Actually, I thought it was a phrase I had coined regarding Mack Brown after the 2004 Texas-OU game but apparently not.

And some have credited Ben Franklin with beating Al to the punch on this saying, but I am not going to accuse Mr. Einstein with plagiarism on this front.

So with that in mind and with Mark Cuban determined not to change the Mavericks; the Stars standing pat; the Cowboys drafting the best available pass rusher and the Rangers churning along in last place, we shall examine our local clubs and rank them from one to four Einsteins with four being the closest to insanity.

. . .

COWBOYS: 4 EINSTEINS That leaves us with the Cowboys, who have a mini-camp coming this weekend that will be chronicled by hundreds of bored media members, most of whom thought they would be in Houston or Utah with the Mavericks this weekend.

If you count John Burkett’s Game 1 victory over the Yankees in 1996 – and we’re counting it – then the Cowboys have the longest playoff victory drought.

Is this a team doing the same thing year after year hoping for a different result?

You bet.

It doesn’t matter that in this last decade, Jerry Jones has traded in a coach with no pro experience for one who was an offensive coordinator for one who was a defensive coordinator for one who won a Super Bowl for one who is a retread.

That represents one kind of change but not the one that is most needed.

The Cowboys won three Super Bowls after taking Troy Aikman with the first pick in the 1989 draft. They have not drafted a quarterback higher than the third round in 18 years since.

They have tried three former baseball players at quarterback. They have tried a free agent Buffalo didn’t want (Drew Bledsoe).

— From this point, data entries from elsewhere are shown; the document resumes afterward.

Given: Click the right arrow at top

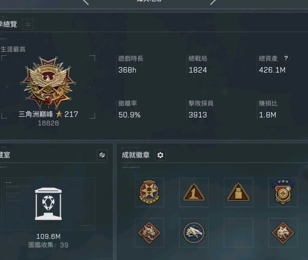Looking at the screenshot, I should point(213,2).
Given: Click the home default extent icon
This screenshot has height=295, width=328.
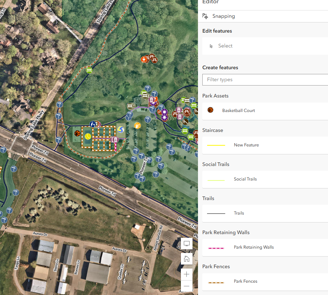Looking at the screenshot, I should (186, 259).
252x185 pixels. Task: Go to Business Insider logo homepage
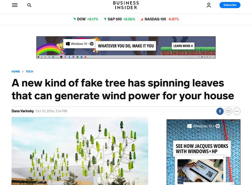[x=126, y=5]
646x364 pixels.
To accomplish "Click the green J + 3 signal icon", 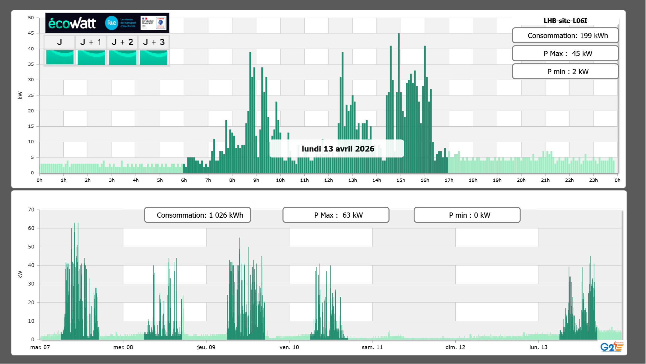I will point(154,57).
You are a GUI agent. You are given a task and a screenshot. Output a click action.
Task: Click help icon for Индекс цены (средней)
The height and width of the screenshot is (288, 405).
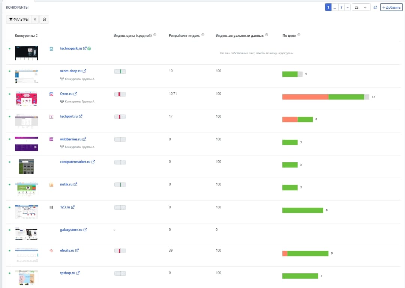tap(155, 35)
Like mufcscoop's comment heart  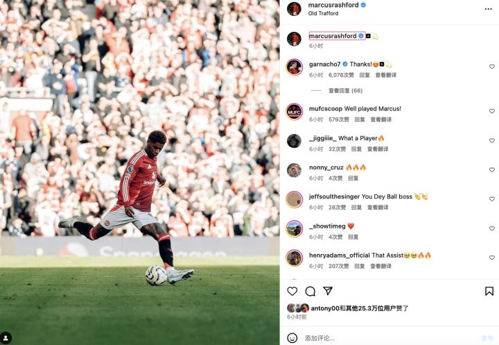[491, 111]
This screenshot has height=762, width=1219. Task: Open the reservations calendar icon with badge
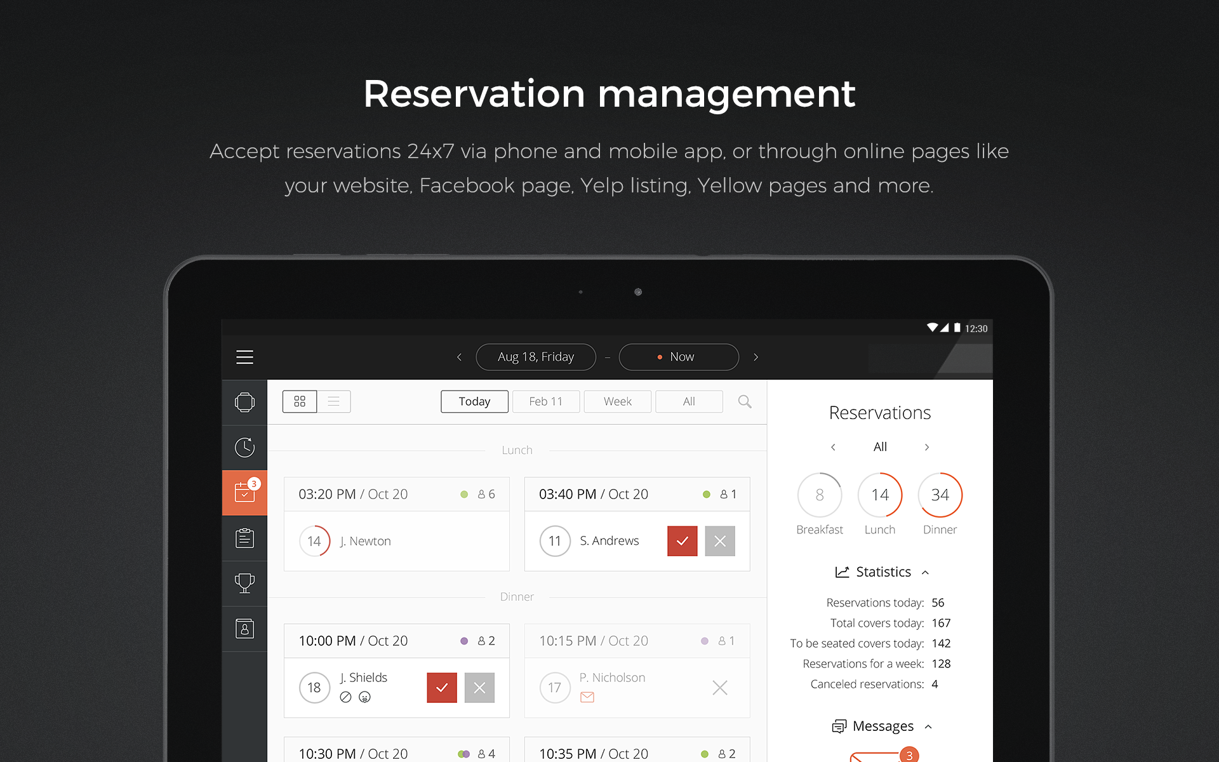click(x=244, y=492)
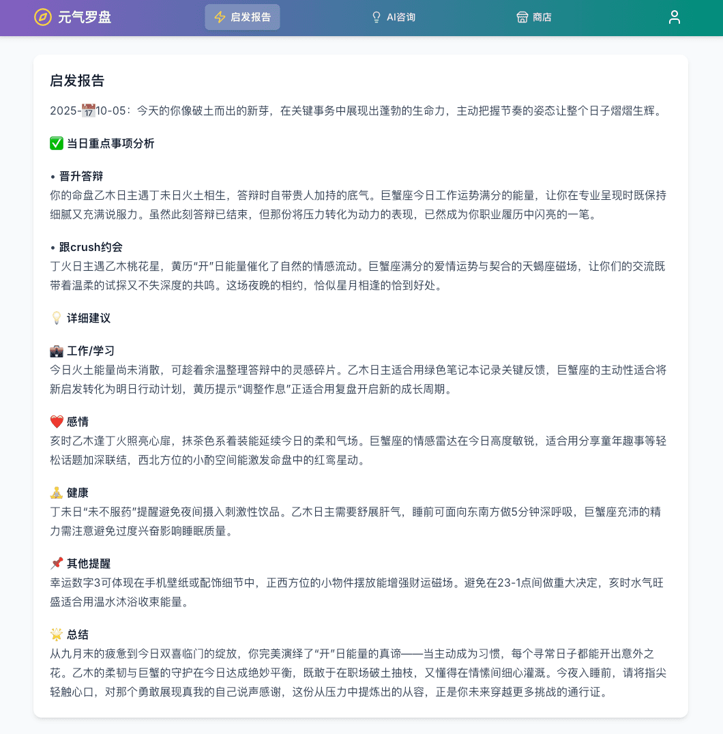Click the lightbulb emoji before 详细建议

[x=55, y=317]
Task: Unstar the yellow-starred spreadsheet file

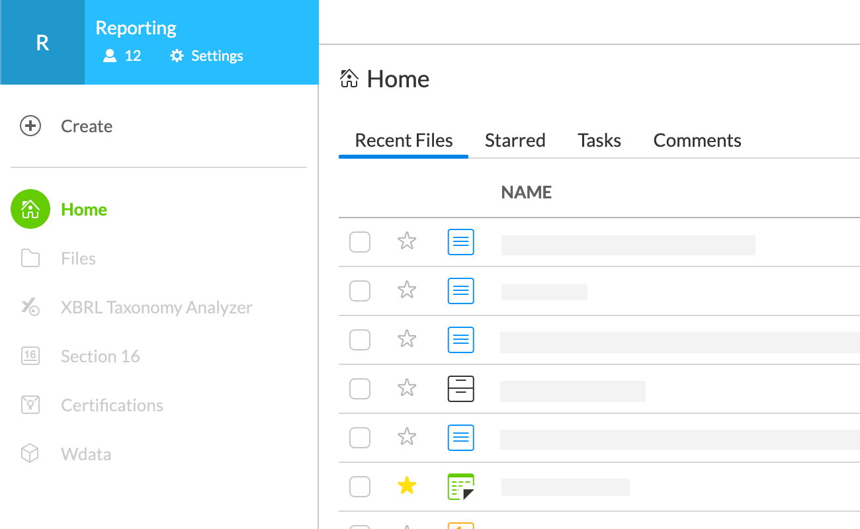Action: pos(407,487)
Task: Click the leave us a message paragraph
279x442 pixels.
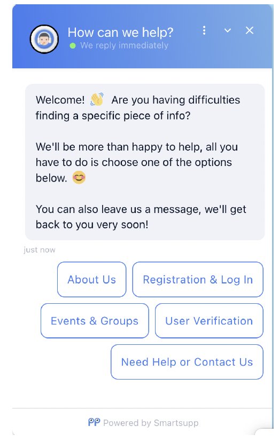Action: [x=141, y=217]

They have tried a free agent nobody wanted (Vinny Testaverde). They have even tried Ryan Leaf.

Now they have cast their fate with an undrafted free agent, and Tony Romo may save them. He showed signs of being able to do so in his first five starts.

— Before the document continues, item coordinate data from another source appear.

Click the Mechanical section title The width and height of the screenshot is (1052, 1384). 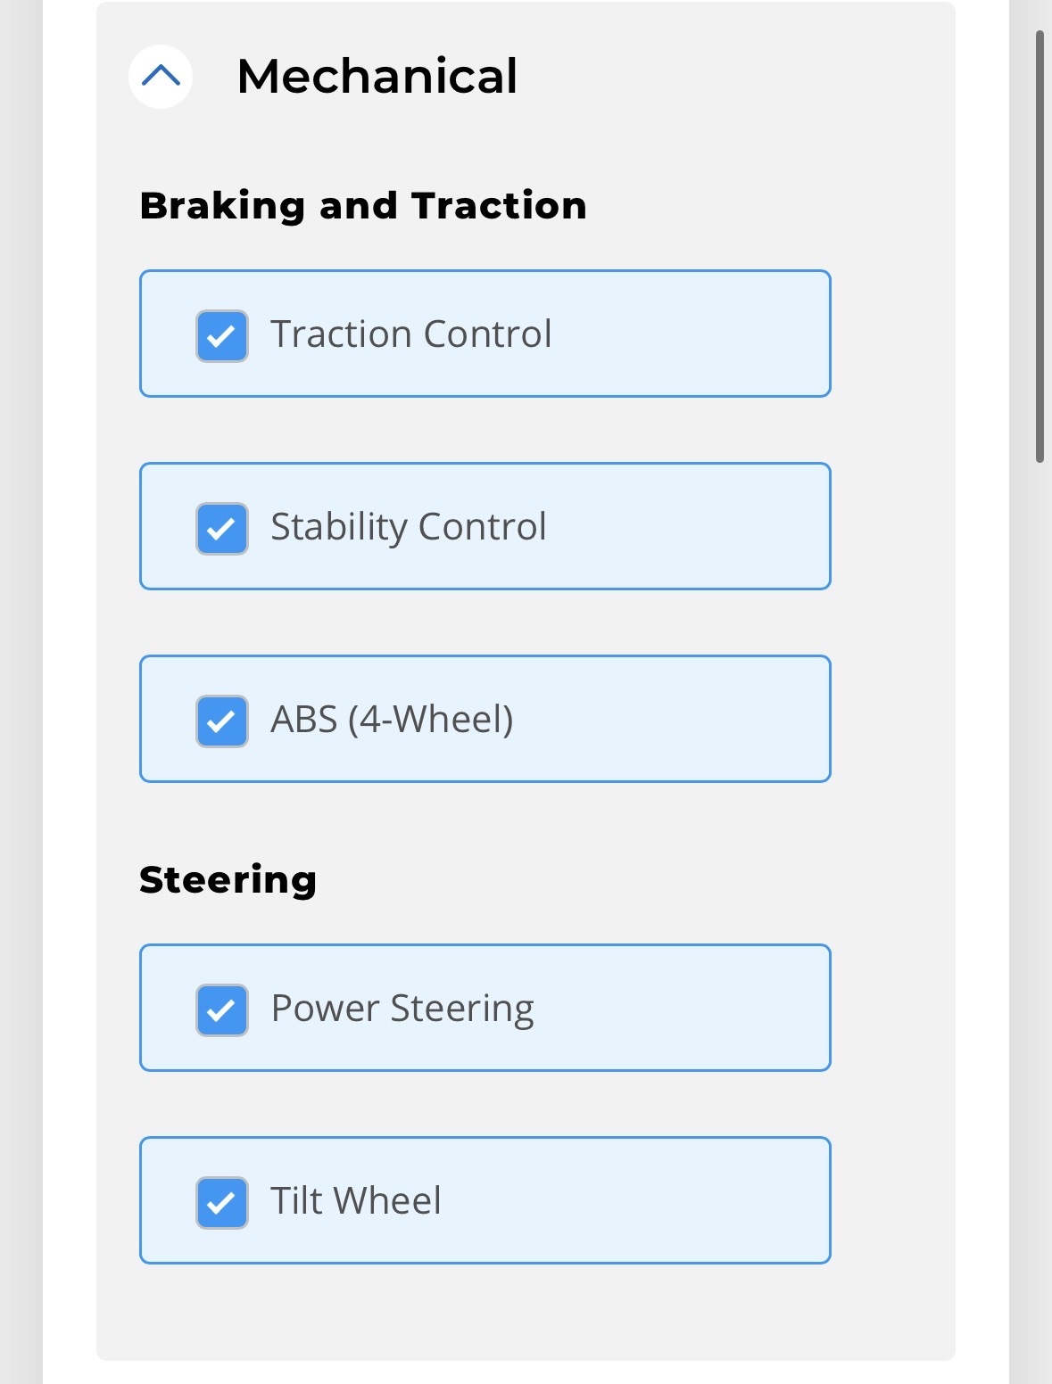coord(377,76)
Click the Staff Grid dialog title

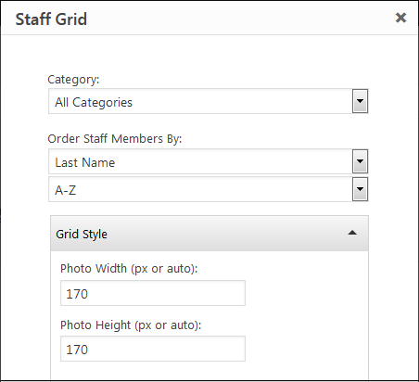(51, 19)
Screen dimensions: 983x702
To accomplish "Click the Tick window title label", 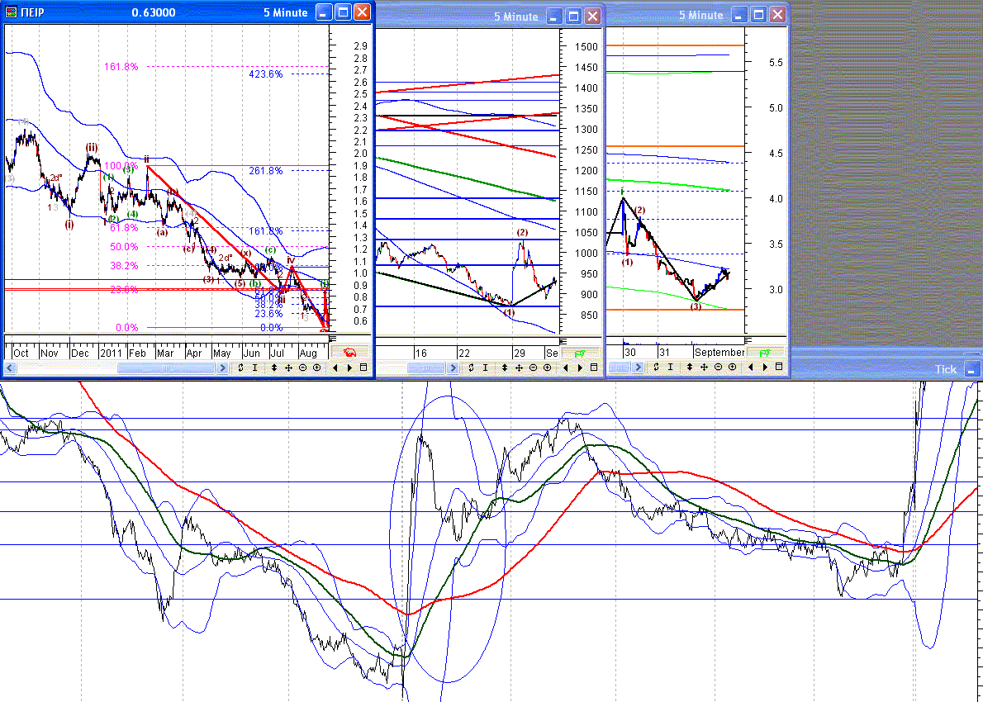I will point(945,369).
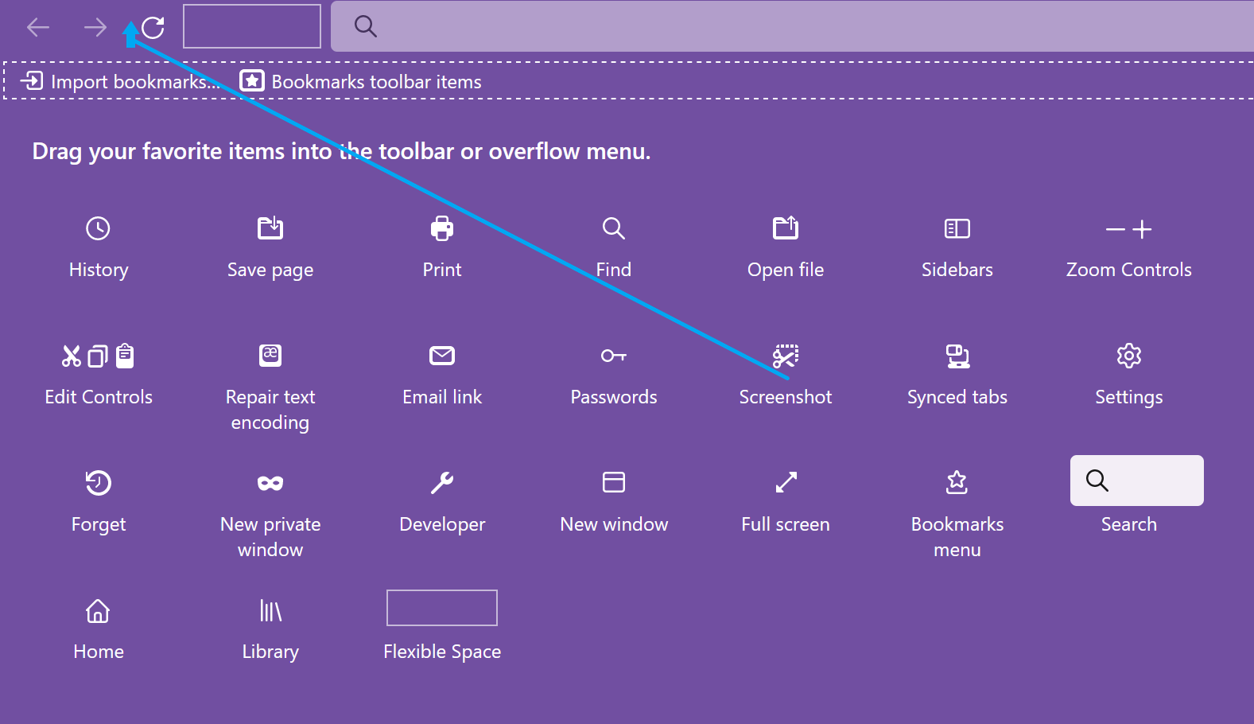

His last five starts, not so much.

Even if he thrives, it doesn’t change the fact that the Cowboys have gone far too long in trying to find a quarterback on the cheap.

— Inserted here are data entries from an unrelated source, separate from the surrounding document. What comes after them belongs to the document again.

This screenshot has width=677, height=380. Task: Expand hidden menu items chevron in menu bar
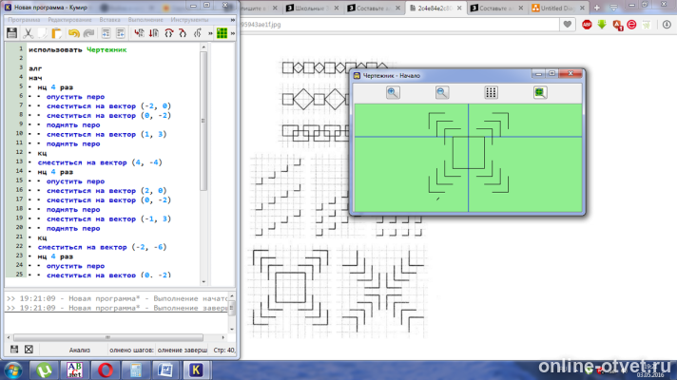pyautogui.click(x=233, y=20)
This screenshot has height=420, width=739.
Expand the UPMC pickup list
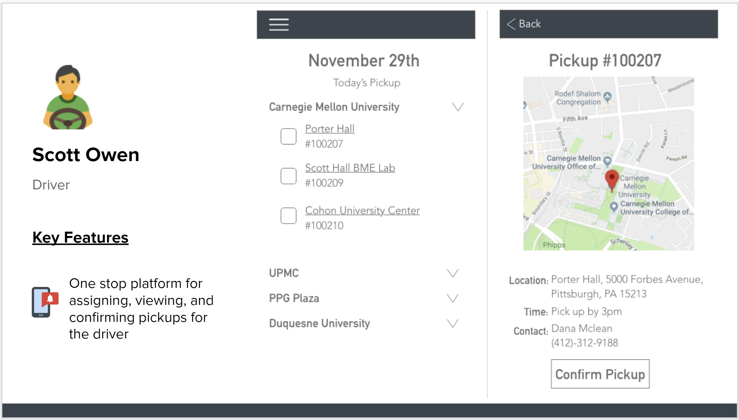(453, 273)
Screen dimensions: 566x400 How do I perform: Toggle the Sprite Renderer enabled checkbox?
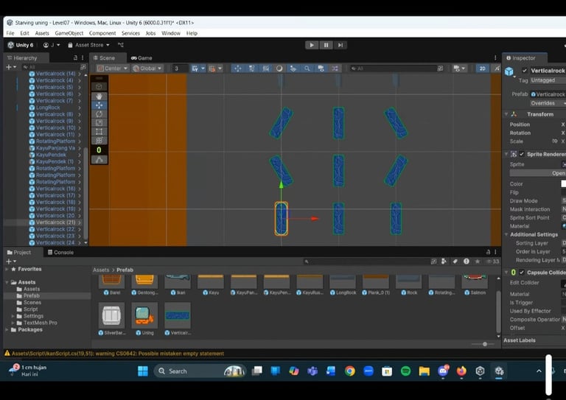pyautogui.click(x=522, y=154)
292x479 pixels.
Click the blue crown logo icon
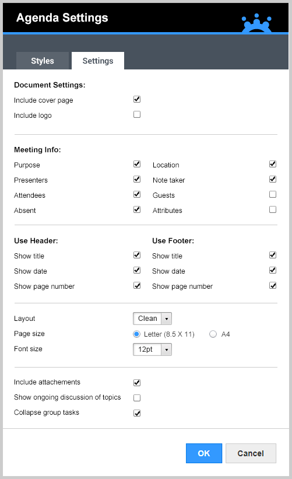[256, 23]
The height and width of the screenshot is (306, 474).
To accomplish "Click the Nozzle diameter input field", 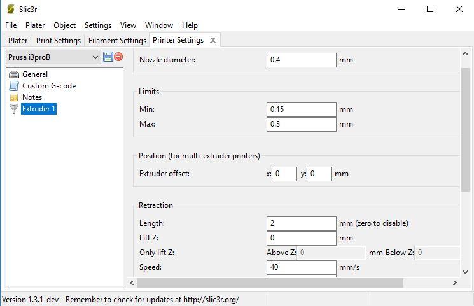I will click(301, 60).
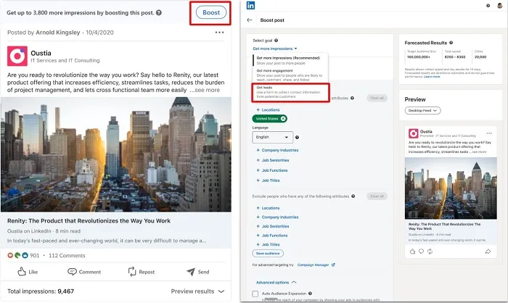Expand the Preview results chevron
Screen dimensions: 508x303
point(221,291)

They have done the one thing you can’t do in sports and that’s simply hope for good luck at the most significant position.

If Romo doesn’t give it to them, then this drought’s going to continue well into a second decade.

For that, we award the Cowboys four Einsteins. However, with the Jones family and the Phillips family and the Garrett family running the organization, they have brought an interesting twist to the old man’s Theory of Relativity.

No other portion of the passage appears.